Pela narrativa de Antônio, fica evidente que a diferença não é um objeto do processo de ensino-aprendizagem previamente estabelecido e planejado da disciplina de sociologia. A diferença é o que permite esse processo acontecer. Ela é interpelativa, atravessa os corpos dos sujeitos - docentes e estudantes - que habitam aquele currículo. Os imponderáveis que interpelam os currículos produzem novas conformações em seus planejamentos, novas alianças com os sujeitos do espaço curricular e confrontam Antônio com sua própria condição de gênero e sua sexualidade, fazendo desses elementos incontornáveis da “conversa complicada” que constitui os currículos.

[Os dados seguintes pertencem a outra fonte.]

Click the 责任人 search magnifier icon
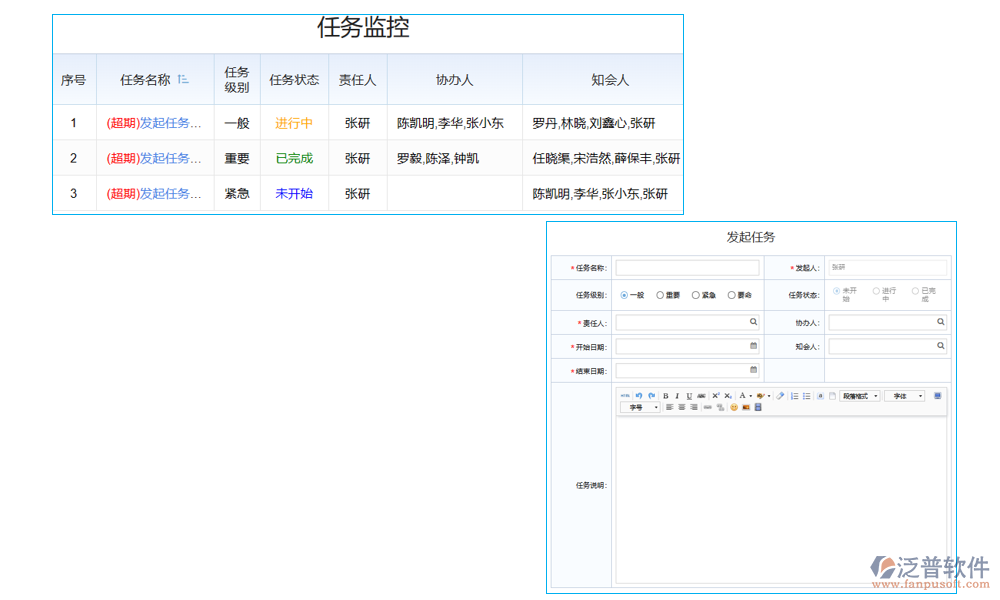Viewport: 1000px width, 600px height. point(754,322)
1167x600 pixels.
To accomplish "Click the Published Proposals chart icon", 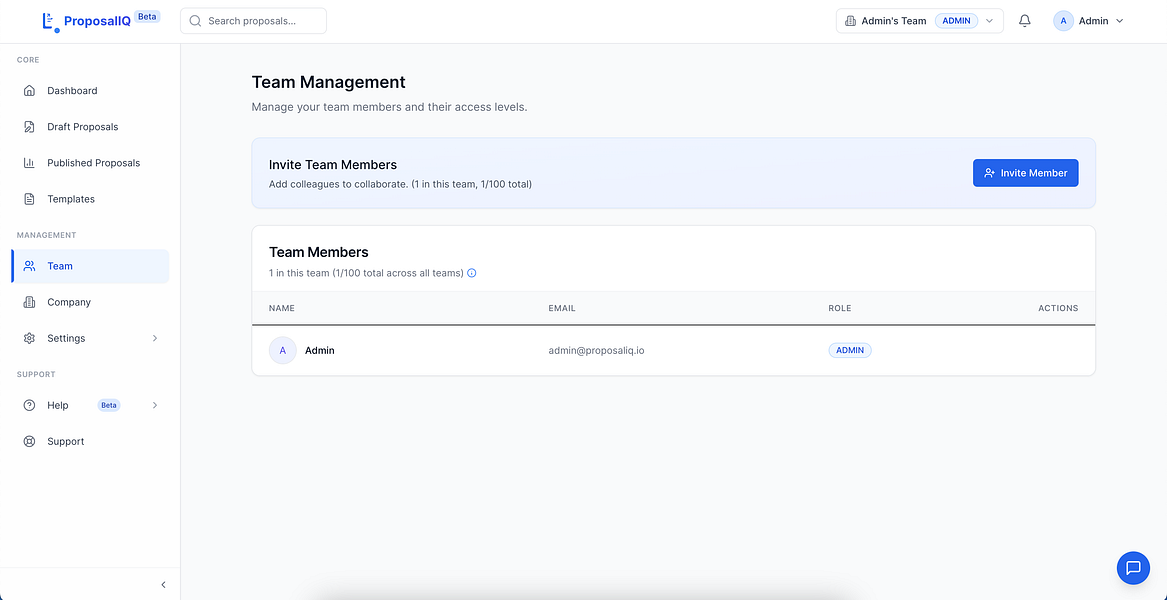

Nesse movimento, atentar para os processos de construção de masculinidades assume um lugar central na reflexão que esse professor desenvolve sobre as dinâmicas curriculares. Em suas palavras:

Uma coisa que me marcou numa escola onde eu dei aula, era o lugar que alguns meninos ocupavam e a relação que eles estabeleciam com algumas meninas no sentido de conseguir até mesmo que elas fizessem os trabalhos deles. Eram meninos que tinham perfil de pequenos machos alfa no espaço escolar. Não somente uma liderança para outros meninos, mas que conseguiam convencer as meninas... e aí envolvia todo um jogo adolescente, um pouco de sedução, um pouco de expectativas afetivas e sexuais que eles não correspondiam. Mas que produzia uma certa relação de dependência que se expressava no fato de que os trabalhos entregues nunca eram com a letra deles. Então, a partir deste episódio completamente banal de uma dinâmica em sala de aula que eu fui começando a perceber como algumas coisas se reproduzem, como essas relações de gênero e como essa construção de masculinidade se apresenta muito cedo na dinâmica escolar e tem um caráter meio invisível. Então assim... por certo, não era só comigo que aquele menino não fazia efetivamente os trabalhos.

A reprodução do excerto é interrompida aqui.